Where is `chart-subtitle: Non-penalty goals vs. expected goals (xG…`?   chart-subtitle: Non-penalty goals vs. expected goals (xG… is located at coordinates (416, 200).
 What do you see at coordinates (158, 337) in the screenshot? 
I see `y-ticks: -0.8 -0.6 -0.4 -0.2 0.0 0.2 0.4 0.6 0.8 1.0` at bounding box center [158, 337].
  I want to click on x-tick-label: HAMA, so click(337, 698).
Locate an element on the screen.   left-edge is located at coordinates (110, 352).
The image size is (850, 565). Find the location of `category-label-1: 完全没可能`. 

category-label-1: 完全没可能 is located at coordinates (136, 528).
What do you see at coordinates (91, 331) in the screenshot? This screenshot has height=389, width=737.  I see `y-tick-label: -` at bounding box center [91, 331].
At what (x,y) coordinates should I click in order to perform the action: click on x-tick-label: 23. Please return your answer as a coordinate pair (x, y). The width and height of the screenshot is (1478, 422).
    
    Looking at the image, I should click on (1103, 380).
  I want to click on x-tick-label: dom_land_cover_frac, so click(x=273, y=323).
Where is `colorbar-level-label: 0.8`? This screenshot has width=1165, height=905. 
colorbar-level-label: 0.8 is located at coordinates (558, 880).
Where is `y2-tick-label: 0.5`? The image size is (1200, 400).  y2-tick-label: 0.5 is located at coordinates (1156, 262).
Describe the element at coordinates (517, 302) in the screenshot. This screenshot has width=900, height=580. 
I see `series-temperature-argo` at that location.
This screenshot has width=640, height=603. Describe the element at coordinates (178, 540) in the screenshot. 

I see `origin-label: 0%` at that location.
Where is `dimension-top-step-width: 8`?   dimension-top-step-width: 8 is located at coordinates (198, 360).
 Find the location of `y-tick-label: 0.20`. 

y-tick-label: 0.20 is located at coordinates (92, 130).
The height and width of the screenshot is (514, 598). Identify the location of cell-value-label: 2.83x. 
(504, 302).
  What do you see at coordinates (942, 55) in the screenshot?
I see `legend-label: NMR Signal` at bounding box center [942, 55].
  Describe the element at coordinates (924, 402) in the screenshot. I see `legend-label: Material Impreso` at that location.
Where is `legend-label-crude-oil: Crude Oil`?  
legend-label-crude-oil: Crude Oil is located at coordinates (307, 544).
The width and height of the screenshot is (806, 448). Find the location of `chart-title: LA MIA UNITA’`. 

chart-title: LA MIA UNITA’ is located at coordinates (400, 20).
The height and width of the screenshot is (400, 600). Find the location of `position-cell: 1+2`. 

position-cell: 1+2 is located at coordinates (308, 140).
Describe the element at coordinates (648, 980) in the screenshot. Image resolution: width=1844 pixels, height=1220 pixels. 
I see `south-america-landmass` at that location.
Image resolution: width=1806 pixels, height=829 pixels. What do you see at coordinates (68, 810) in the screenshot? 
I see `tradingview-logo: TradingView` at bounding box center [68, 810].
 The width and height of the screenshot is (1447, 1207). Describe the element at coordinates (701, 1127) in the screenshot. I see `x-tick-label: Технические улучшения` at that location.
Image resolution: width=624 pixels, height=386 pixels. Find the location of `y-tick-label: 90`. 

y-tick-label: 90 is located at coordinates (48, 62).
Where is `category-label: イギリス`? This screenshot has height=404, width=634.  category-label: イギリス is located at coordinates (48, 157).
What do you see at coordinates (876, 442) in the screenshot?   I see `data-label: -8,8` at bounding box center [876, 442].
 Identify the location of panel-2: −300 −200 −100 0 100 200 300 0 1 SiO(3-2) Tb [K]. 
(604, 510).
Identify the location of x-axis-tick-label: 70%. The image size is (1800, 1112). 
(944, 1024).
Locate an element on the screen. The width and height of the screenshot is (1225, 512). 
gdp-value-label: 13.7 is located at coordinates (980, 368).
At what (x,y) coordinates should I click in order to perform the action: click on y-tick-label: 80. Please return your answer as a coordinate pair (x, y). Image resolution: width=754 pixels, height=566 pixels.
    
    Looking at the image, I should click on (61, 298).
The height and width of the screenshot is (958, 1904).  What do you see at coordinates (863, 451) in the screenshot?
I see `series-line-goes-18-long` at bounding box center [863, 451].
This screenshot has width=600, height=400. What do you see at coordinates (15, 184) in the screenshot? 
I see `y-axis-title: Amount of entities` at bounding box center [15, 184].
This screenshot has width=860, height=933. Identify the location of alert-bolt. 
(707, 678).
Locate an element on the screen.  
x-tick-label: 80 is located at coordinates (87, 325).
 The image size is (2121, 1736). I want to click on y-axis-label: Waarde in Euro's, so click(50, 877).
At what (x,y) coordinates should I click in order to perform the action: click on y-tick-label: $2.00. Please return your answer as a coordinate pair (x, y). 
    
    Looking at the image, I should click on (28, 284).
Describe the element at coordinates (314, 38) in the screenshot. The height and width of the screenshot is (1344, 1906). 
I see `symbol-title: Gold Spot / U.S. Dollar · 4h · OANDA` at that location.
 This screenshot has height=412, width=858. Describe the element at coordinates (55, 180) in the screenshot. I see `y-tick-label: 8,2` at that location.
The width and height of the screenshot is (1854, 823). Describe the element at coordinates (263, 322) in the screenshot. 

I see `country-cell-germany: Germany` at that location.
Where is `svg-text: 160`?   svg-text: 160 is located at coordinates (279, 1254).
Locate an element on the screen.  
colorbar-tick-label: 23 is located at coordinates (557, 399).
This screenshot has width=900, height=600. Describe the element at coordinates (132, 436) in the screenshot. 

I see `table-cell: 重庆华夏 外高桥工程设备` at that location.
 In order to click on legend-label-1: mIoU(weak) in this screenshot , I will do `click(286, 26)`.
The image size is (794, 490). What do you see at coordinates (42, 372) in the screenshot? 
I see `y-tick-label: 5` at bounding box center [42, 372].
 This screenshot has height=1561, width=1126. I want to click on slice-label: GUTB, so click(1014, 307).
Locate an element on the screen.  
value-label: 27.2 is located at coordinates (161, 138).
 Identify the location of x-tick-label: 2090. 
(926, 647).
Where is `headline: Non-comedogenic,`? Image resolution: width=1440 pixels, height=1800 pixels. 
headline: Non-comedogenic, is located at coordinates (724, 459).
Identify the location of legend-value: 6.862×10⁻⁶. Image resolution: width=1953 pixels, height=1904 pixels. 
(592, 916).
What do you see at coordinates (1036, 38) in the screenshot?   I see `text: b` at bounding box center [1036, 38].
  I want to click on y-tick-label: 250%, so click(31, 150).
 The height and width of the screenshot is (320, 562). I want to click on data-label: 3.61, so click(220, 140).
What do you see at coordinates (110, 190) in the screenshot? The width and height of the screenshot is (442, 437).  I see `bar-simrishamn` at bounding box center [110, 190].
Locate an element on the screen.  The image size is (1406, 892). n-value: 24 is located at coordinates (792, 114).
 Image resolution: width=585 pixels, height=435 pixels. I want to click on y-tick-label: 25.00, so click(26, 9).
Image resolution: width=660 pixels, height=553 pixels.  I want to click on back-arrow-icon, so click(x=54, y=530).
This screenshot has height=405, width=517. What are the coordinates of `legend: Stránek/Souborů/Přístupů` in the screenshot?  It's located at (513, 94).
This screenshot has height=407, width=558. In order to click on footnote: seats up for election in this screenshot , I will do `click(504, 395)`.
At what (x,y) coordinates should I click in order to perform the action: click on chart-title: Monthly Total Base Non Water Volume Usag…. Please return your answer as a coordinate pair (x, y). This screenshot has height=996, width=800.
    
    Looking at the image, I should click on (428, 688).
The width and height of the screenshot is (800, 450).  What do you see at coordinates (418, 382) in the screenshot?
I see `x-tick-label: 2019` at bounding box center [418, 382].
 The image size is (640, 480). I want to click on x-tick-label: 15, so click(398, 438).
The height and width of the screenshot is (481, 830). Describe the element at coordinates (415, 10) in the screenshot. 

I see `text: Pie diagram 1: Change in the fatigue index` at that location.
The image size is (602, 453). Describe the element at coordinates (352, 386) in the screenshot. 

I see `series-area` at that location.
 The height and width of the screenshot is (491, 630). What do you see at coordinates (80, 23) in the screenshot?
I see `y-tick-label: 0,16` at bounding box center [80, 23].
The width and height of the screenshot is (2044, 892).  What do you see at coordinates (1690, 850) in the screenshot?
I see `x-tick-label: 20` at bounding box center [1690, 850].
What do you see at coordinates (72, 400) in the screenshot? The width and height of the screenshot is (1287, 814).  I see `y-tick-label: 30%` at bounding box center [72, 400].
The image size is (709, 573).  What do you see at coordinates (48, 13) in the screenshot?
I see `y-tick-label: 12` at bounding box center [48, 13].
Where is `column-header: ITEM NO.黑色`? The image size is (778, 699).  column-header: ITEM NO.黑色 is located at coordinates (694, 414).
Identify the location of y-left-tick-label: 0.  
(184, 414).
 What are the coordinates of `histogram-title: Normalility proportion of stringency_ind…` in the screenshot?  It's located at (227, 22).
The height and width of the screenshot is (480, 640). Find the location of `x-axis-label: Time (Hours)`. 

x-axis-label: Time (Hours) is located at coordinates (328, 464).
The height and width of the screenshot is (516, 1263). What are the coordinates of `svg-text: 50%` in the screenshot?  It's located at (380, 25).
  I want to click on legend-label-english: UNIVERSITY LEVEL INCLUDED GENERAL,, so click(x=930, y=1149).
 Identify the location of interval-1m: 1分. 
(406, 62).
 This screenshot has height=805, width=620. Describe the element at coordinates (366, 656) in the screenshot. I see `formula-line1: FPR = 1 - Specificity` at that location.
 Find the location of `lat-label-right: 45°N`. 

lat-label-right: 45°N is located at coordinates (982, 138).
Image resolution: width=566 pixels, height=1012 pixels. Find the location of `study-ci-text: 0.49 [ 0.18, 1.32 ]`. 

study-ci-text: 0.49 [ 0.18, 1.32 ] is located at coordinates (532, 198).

============

Please extract the lines of the records above verbatim, starting at the line that contains "This screenshot has width=600, height=400." and ending at the line that contains "The image size is (2121, 1736).".

This screenshot has width=600, height=400. What do you see at coordinates (15, 184) in the screenshot? 
I see `y-axis-title: Amount of entities` at bounding box center [15, 184].
This screenshot has width=860, height=933. Identify the location of alert-bolt. 
(707, 678).
Locate an element on the screen.  
x-tick-label: 80 is located at coordinates (87, 325).
 The image size is (2121, 1736). I want to click on y-axis-label: Waarde in Euro's, so click(50, 877).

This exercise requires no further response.